AutoBuild Architecture Deep-Dive¶
Version: 1.0.0 Last Updated: 2026-01-24 Audience: Contributors, advanced users, integrators Document Type: Technical Architecture Reference
Table of Contents¶
- Architectural Overview
- Module Structure
- Player-Coach Pattern Implementation
- Quality Gate Delegation (Option B)
- State Machine and Transitions
- Escape Hatch Pattern
- Pre-Loop Design Phase
- Feature Orchestration Engine
- Worktree Management
- Integration Points
Architectural Overview¶
AutoBuild implements an adversarial cooperation pattern using the Claude Agent SDK, based on Block AI's "Adversarial Cooperation in Code Synthesis" research (December 2025). This approach, called dialectical autocoding, uses a structured coach-player feedback loop where independent verification prevents the "premature success declaration" failure mode common in single-agent systems.
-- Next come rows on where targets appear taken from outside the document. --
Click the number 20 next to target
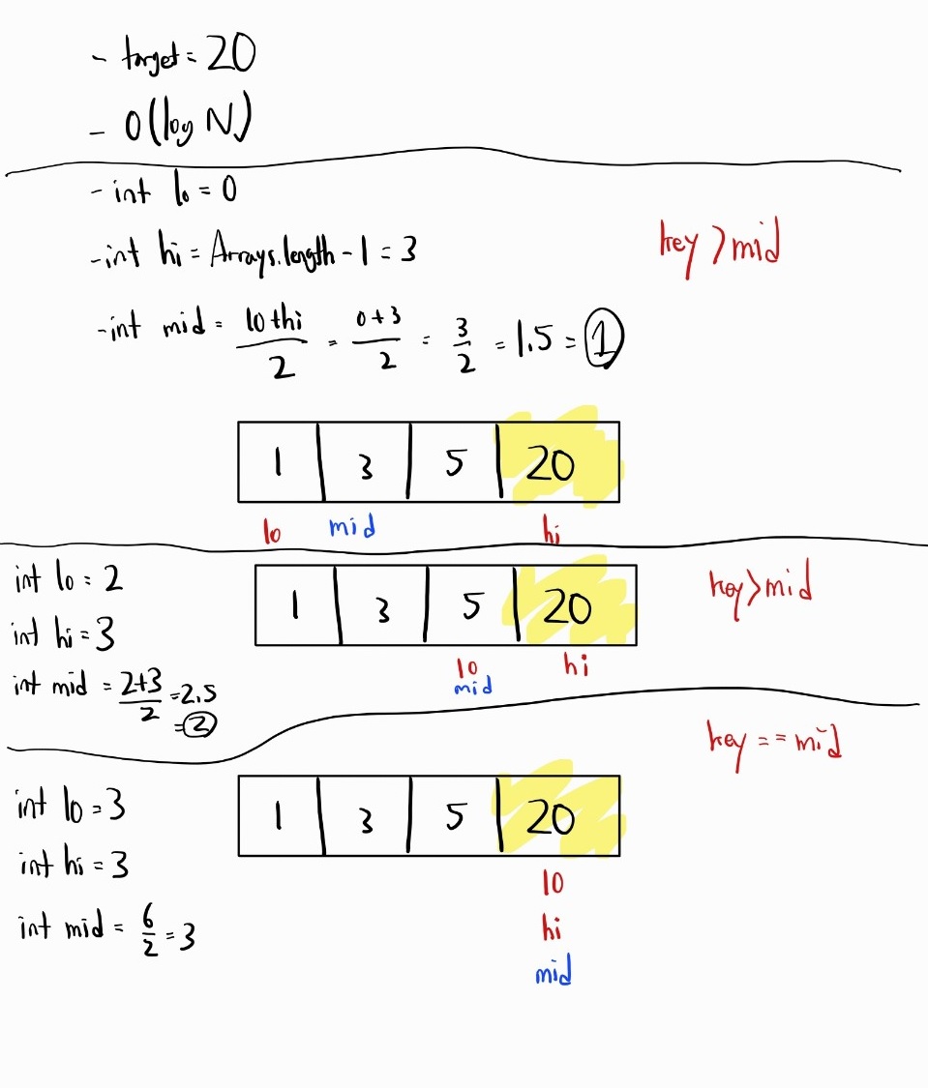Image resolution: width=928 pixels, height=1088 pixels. click(x=229, y=58)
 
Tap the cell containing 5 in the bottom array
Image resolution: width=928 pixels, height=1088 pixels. click(x=454, y=817)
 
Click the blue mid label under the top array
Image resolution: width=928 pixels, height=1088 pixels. click(x=351, y=527)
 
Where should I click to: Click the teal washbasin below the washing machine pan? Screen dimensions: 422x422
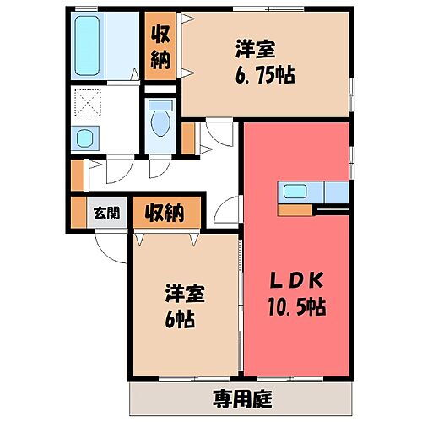(86, 138)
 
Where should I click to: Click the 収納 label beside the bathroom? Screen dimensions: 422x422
(160, 46)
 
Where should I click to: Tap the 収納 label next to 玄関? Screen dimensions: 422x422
(163, 212)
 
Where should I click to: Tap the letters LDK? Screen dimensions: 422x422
(295, 280)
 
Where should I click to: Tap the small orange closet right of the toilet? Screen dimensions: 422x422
(188, 138)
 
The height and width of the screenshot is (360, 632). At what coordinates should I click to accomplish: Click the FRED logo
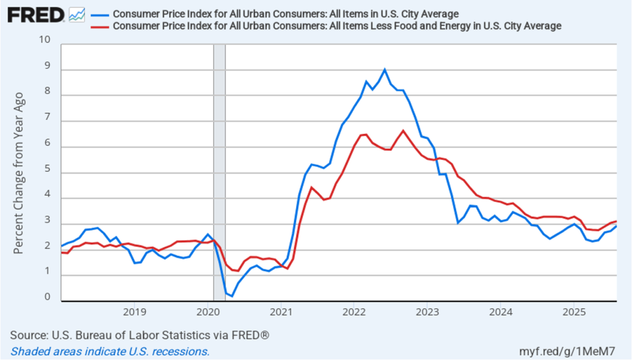pos(36,15)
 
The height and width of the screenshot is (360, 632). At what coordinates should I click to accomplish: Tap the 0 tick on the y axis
pos(48,297)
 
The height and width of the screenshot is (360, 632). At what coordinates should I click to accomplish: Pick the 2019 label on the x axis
pos(135,310)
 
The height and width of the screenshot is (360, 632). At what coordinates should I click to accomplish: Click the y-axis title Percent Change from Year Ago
pos(19,173)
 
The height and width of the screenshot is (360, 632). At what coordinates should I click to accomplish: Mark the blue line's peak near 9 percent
pos(385,69)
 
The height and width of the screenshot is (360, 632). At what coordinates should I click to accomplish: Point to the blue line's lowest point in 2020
pos(232,296)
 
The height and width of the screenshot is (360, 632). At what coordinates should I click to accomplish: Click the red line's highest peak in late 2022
pos(403,130)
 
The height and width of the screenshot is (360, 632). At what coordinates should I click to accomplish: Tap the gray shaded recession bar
pos(219,173)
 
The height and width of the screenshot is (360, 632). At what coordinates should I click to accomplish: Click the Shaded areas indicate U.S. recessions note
pos(110,351)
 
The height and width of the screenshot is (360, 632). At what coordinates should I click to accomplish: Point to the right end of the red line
pos(616,221)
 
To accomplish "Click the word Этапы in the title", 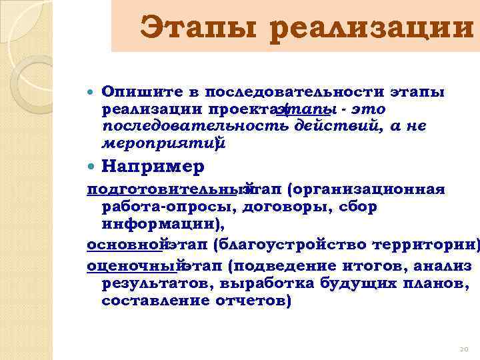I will [x=198, y=29].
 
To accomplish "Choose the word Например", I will [x=153, y=165].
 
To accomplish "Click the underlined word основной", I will [x=125, y=245].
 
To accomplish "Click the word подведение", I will [x=283, y=267].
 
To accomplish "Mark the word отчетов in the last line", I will [x=253, y=301].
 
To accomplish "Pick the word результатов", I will [x=161, y=284].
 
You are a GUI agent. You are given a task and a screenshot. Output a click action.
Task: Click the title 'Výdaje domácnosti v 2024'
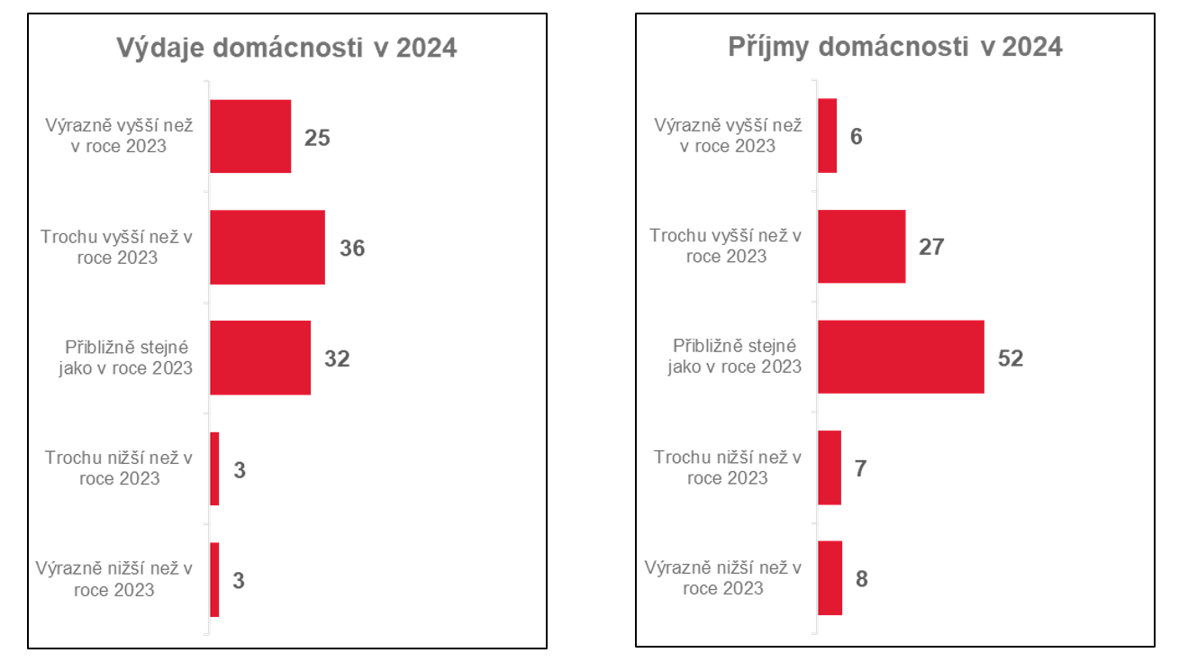(x=286, y=48)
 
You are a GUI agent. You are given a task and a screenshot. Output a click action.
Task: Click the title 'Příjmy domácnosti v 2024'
(x=895, y=47)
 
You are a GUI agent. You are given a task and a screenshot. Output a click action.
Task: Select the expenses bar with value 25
(x=250, y=136)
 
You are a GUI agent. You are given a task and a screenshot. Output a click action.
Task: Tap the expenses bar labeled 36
(x=268, y=247)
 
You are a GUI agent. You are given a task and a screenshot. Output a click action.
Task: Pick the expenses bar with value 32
(x=260, y=358)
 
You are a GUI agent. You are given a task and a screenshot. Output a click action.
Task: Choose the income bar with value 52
(x=901, y=357)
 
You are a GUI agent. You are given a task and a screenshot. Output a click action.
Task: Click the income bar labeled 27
(x=861, y=246)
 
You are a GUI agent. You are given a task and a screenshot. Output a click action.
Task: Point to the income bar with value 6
(x=827, y=135)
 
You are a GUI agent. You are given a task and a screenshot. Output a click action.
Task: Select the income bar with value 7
(x=829, y=467)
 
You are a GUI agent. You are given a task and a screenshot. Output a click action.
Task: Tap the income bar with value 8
(x=830, y=577)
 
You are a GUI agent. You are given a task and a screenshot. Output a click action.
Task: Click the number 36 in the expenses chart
(x=352, y=248)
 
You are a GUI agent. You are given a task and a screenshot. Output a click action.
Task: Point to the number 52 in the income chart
(x=1011, y=358)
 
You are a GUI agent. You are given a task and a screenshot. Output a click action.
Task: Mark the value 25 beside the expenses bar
(x=317, y=138)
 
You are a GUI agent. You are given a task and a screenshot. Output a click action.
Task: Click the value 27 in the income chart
(x=930, y=247)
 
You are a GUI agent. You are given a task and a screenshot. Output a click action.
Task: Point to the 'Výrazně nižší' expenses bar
(x=214, y=579)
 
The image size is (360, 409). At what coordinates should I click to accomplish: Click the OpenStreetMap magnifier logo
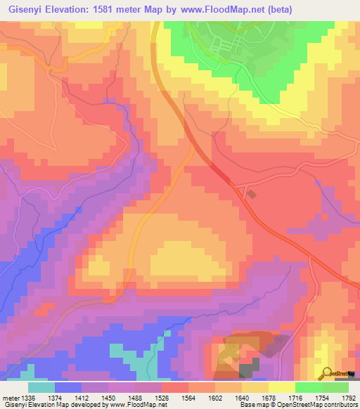[x=328, y=372]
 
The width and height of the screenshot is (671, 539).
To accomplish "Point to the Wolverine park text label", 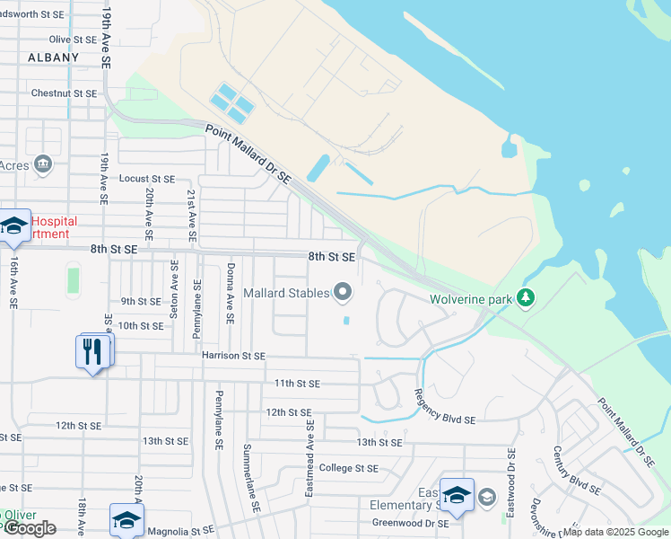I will pyautogui.click(x=470, y=298).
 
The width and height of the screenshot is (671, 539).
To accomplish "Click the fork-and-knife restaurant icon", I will pyautogui.click(x=94, y=350).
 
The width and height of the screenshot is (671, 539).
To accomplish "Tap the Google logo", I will pyautogui.click(x=30, y=528).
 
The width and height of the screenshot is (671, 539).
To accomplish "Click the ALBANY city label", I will pyautogui.click(x=54, y=57).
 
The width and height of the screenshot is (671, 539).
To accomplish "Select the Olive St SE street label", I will pyautogui.click(x=73, y=40).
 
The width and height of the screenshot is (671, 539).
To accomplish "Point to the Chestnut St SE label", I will pyautogui.click(x=64, y=93).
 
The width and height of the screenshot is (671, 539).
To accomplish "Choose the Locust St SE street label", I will pyautogui.click(x=147, y=180).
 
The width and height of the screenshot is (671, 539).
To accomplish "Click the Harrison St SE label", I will pyautogui.click(x=233, y=356).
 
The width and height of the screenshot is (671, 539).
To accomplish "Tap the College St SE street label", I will pyautogui.click(x=349, y=468).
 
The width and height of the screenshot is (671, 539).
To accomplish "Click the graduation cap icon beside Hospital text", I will pyautogui.click(x=13, y=228).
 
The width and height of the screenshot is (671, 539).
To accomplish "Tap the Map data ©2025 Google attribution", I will pyautogui.click(x=616, y=532).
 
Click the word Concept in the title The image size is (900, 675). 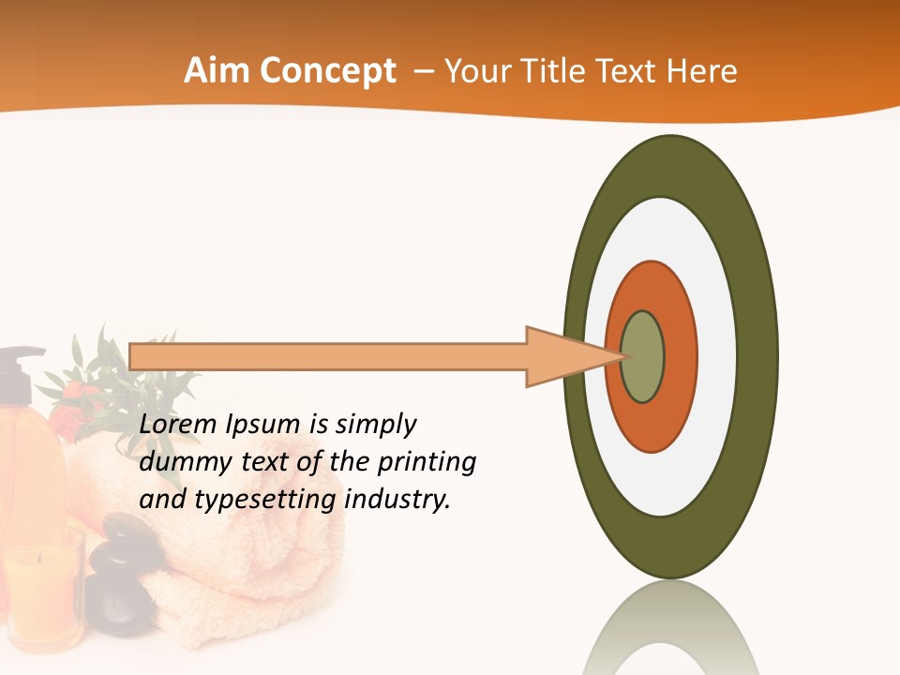click(x=327, y=72)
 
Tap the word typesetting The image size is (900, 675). click(x=264, y=501)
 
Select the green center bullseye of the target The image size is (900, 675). click(x=642, y=357)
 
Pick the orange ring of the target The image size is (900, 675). click(x=680, y=357)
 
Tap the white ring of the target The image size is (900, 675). click(x=714, y=357)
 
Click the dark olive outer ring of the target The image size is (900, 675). click(x=758, y=357)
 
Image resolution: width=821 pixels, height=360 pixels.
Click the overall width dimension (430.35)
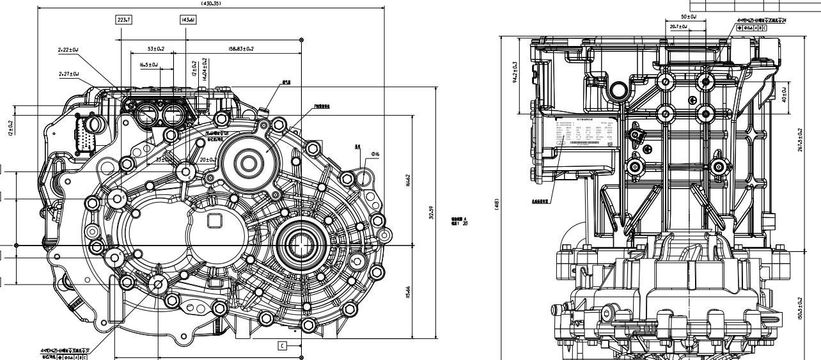pos(211,3)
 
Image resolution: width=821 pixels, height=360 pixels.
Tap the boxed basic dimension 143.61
pos(189,20)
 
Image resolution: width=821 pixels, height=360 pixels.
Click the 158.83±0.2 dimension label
pos(236,49)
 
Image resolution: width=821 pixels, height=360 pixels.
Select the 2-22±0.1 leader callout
pos(68,49)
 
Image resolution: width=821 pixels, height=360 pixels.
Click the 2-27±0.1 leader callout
pos(68,74)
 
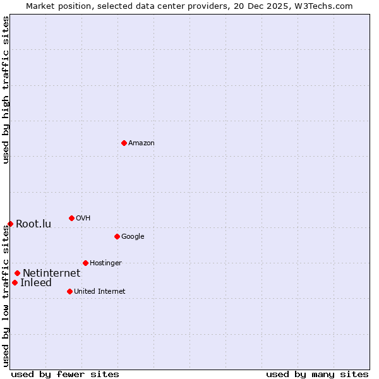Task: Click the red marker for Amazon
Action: point(124,143)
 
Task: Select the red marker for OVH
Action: point(71,218)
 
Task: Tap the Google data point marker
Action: point(117,236)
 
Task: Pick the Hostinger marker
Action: point(85,263)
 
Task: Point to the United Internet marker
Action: point(69,291)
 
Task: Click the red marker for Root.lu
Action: point(10,224)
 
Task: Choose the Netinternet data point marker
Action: point(17,273)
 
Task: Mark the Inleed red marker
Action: point(15,282)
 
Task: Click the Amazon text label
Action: point(141,143)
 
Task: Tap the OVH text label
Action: point(83,219)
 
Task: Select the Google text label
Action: point(133,237)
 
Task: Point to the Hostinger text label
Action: point(105,263)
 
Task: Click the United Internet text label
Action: point(99,292)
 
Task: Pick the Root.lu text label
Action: point(33,224)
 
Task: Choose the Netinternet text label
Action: point(51,274)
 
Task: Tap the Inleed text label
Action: point(36,283)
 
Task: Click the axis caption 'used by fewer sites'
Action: point(65,374)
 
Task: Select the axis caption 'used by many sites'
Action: point(317,374)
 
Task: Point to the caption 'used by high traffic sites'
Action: point(6,90)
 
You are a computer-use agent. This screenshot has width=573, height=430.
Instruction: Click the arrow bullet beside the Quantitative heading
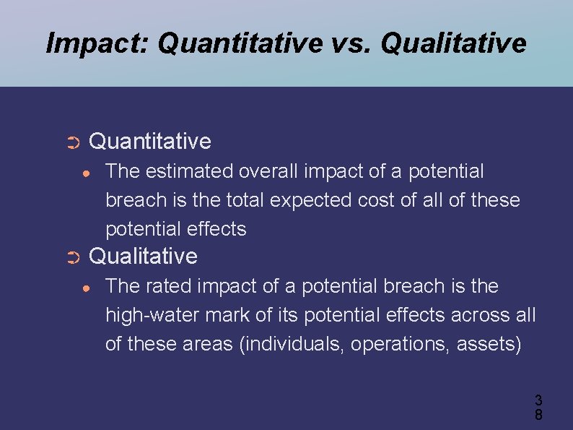click(72, 142)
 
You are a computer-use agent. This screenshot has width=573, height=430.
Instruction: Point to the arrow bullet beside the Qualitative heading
click(72, 257)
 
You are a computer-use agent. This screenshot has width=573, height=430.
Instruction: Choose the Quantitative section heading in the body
click(149, 141)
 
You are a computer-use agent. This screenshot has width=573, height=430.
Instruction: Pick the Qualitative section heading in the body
click(142, 256)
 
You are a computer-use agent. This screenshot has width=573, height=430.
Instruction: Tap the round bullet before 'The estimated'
click(86, 173)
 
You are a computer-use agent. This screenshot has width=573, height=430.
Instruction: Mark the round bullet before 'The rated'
click(86, 288)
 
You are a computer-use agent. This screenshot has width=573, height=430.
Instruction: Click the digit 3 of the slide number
click(538, 400)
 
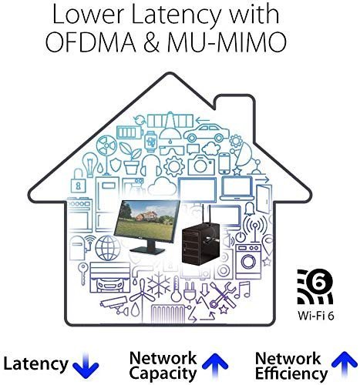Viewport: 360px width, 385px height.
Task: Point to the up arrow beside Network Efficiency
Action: pos(345,364)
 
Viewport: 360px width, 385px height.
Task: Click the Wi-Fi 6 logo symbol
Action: pos(315,286)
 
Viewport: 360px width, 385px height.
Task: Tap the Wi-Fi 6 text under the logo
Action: pos(316,316)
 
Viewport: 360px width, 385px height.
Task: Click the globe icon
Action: pos(108,248)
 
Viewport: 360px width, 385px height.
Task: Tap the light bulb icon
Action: pos(89,165)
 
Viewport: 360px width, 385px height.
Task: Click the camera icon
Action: pos(201,165)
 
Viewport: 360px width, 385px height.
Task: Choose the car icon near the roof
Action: pos(207,133)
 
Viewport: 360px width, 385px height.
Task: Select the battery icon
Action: pos(130,133)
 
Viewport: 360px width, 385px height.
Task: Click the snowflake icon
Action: pos(159,284)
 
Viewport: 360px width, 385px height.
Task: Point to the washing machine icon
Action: pos(248,262)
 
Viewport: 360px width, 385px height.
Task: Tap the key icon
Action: pos(83,273)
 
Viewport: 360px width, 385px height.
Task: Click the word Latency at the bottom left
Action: pos(35,364)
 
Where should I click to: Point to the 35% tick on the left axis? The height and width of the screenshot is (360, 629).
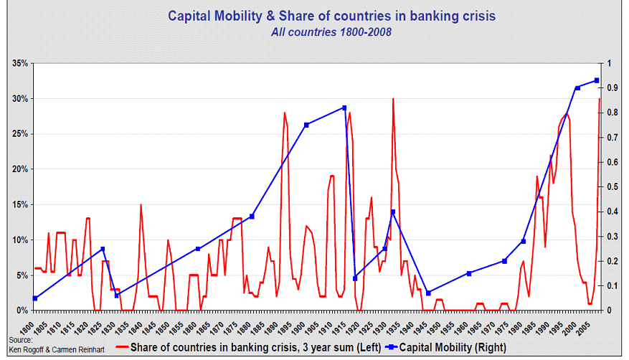[x=19, y=64]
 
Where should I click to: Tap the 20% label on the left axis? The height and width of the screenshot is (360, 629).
[x=19, y=169]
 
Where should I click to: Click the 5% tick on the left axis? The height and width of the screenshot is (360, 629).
[x=22, y=275]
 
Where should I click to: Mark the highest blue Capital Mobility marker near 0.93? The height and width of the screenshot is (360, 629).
[x=596, y=80]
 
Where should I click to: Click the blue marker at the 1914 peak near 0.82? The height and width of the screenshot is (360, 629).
[x=344, y=108]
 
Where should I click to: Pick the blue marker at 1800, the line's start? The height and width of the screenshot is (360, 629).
[x=35, y=298]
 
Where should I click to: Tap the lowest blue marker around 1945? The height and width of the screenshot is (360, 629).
[x=428, y=293]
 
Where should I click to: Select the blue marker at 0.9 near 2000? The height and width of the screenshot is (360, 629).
[x=577, y=88]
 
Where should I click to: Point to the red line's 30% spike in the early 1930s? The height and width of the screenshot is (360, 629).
[x=393, y=99]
The architecture separates concerns across three layers:
┌─────────────────────────────────────────────────────────────────────────────┐
│ LAYER 1: CLI INTERFACE │
│ guardkit/cli/autobuild.py │
│ │
│ Commands: task, feature, status, complete │
│ Responsibilities: Argument parsing, environment setup, user interaction │
└─────────────────────────────────────────────────────────────────────────────┘
│
▼
┌─────────────────────────────────────────────────────────────────────────────┐
│ LAYER 2: ORCHESTRATION │
│ guardkit/orchestrator/ │
│ │
│ Components: │
│ - agent_invoker.py: Claude SDK wrapper, agent creation │
│ - quality_gates/: Pre-loop, task-work interface, coach validator │
│ - features/: Feature YAML parsing, wave management │
│ │
│ Responsibilities: Workflow coordination, state management, iteration │
└─────────────────────────────────────────────────────────────────────────────┘
│
▼
┌─────────────────────────────────────────────────────────────────────────────┐
│ LAYER 3: EXECUTION │
│ Claude Agent SDK │
│ │
│ Agents: Player (full tools), Coach (read-only) │
│ Responsibilities: LLM interaction, tool execution, file operations │
└─────────────────────────────────────────────────────────────────────────────┘
Design Principles¶
- Separation of Concerns: Player implements, Coach validates, neither can do both
- Independent Verification: Coach ignores Player's self-reports and verifies directly (key Block research insight)
- Tool Asymmetry: Different tool permissions enforce role boundaries
- Delegation over Duplication: Reuse task-work quality gates (100% code reuse)
- Isolation: Git worktrees protect main branch from experimental changes
- Escape Hatch: Max iterations prevent infinite loops
Module Structure¶
guardkit/
├── cli/
│ ├── main.py # CLI entry point, command groups
│ └── autobuild.py # AutoBuild commands (task, feature, status, complete)
│
├── orchestrator/
│ ├── agent_invoker.py # Claude SDK wrapper, agent lifecycle
│ │
│ ├── quality_gates/
│ │ ├── pre_loop.py # Pre-loop design phases (optional)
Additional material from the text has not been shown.